GIVEN EXERCISE:
Please copy everything from the line containing "Task: Mark callout letter D beside 580" down to the line containing "Action: [x=1127, y=46]", requests included, and add 104 to every coordinate in the answers.
— BEGIN DATA FOR THE TASK —
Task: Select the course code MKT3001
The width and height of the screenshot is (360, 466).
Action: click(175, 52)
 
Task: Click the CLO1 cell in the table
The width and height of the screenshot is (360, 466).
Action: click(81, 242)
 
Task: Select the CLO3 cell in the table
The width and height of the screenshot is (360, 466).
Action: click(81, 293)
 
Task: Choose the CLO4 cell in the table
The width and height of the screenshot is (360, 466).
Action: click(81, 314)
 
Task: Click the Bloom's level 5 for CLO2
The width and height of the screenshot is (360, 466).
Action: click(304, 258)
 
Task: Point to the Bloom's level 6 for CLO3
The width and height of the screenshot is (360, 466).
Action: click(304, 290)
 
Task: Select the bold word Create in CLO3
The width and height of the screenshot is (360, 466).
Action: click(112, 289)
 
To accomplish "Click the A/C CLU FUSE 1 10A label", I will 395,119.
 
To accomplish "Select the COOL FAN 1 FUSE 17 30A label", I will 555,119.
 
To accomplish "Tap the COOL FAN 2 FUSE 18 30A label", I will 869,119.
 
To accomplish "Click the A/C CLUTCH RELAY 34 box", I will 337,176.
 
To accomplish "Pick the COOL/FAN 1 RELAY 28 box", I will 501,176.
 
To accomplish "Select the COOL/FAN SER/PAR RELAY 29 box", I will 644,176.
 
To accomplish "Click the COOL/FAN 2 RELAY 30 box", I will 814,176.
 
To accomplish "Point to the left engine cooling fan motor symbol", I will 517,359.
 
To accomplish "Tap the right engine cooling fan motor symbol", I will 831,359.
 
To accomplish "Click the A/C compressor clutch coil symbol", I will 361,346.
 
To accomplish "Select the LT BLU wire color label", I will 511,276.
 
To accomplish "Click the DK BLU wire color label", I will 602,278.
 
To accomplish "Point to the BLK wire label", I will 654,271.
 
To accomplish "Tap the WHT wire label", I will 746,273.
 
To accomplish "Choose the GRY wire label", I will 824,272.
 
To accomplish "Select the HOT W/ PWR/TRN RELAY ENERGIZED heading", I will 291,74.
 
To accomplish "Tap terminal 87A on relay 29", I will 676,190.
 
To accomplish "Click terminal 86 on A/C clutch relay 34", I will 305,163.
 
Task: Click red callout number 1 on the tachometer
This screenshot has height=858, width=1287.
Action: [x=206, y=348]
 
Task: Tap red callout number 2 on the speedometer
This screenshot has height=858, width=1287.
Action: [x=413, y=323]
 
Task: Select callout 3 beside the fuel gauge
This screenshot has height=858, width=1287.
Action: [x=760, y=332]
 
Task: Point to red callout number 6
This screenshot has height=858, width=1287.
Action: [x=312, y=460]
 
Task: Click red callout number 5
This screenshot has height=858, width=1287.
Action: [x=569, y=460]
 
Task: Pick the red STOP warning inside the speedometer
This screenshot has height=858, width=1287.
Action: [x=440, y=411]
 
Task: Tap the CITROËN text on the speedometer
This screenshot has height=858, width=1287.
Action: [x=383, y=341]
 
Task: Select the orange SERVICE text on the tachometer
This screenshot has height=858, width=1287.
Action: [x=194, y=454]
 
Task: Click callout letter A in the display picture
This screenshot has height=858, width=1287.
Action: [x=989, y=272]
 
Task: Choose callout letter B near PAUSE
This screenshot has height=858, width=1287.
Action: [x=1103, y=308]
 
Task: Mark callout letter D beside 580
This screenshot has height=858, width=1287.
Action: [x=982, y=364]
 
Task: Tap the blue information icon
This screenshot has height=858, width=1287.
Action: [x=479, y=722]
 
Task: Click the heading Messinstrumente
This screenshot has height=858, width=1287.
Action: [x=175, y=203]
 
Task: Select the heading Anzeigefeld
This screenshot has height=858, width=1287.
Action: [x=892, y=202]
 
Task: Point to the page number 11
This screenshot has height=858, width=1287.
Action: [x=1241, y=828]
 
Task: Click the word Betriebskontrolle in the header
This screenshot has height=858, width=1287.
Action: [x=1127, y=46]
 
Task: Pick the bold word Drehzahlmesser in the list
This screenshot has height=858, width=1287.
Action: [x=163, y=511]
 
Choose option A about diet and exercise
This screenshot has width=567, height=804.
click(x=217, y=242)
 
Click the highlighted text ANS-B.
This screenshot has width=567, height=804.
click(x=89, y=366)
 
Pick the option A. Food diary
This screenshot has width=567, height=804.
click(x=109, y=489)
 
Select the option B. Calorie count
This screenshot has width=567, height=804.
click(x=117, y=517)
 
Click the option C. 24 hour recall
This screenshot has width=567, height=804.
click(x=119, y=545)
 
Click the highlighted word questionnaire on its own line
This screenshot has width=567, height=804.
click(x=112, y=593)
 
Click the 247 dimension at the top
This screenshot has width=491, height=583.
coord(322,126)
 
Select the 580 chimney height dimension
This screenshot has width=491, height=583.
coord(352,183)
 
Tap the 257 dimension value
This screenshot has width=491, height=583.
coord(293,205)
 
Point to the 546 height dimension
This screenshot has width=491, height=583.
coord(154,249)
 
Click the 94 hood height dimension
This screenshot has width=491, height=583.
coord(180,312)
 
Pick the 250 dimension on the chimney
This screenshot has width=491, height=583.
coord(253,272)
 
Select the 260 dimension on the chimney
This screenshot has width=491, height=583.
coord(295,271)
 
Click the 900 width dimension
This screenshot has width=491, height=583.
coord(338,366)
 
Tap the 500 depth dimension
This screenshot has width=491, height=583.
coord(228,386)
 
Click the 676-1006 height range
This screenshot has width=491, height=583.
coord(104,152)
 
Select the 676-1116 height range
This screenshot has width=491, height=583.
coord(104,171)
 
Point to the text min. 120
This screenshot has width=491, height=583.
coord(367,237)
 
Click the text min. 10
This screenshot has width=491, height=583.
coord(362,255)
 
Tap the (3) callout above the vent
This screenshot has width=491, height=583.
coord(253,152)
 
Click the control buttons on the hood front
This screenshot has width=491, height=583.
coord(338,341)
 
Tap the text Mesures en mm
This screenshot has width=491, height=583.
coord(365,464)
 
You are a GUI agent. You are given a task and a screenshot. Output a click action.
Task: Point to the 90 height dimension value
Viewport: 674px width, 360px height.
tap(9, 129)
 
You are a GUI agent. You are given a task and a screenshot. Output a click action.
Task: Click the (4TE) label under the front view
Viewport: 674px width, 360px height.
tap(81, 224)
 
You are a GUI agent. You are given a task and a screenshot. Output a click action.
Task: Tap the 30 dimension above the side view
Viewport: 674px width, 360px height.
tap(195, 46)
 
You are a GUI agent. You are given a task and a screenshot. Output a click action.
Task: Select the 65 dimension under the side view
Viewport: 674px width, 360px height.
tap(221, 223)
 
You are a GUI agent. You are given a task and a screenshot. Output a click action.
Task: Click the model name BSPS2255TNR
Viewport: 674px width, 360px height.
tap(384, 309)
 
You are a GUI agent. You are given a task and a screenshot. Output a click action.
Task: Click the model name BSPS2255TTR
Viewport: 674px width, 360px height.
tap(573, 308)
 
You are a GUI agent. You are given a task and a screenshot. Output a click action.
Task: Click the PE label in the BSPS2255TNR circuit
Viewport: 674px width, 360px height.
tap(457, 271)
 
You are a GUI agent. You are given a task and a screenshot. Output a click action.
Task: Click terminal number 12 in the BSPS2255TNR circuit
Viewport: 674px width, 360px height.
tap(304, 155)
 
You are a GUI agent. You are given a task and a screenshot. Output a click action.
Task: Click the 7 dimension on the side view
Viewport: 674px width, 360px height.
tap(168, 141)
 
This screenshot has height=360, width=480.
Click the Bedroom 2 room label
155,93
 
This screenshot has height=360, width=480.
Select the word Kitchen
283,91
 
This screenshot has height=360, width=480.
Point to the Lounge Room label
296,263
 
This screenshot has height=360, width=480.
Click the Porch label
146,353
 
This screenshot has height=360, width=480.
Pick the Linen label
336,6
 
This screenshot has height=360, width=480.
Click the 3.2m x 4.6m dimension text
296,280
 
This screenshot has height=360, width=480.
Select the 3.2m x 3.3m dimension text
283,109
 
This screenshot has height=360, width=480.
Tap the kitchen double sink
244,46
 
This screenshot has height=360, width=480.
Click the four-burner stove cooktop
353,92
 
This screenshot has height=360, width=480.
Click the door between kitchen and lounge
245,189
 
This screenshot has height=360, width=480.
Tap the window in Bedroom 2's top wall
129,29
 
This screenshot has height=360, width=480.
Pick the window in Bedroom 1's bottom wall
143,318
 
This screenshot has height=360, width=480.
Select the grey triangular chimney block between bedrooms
— END DATA FOR THE TASK —
FINISHED ANSWER:
Task: Mark callout letter D beside 580
This screenshot has height=858, width=1287.
Action: [x=1086, y=468]
 
Task: Tap the blue information icon
This screenshot has height=858, width=1287.
Action: [x=583, y=826]
 
Task: Click the heading Messinstrumente
This screenshot has height=858, width=1287.
Action: [x=279, y=307]
 
Task: Select the heading Anzeigefeld
This screenshot has height=858, width=1287.
Action: [x=996, y=306]
 
Task: Point to the page number 11
This screenshot has height=858, width=1287.
Action: [x=1345, y=932]
 
Task: Click the word Betriebskontrolle in the header
This screenshot has height=858, width=1287.
Action: [x=1231, y=150]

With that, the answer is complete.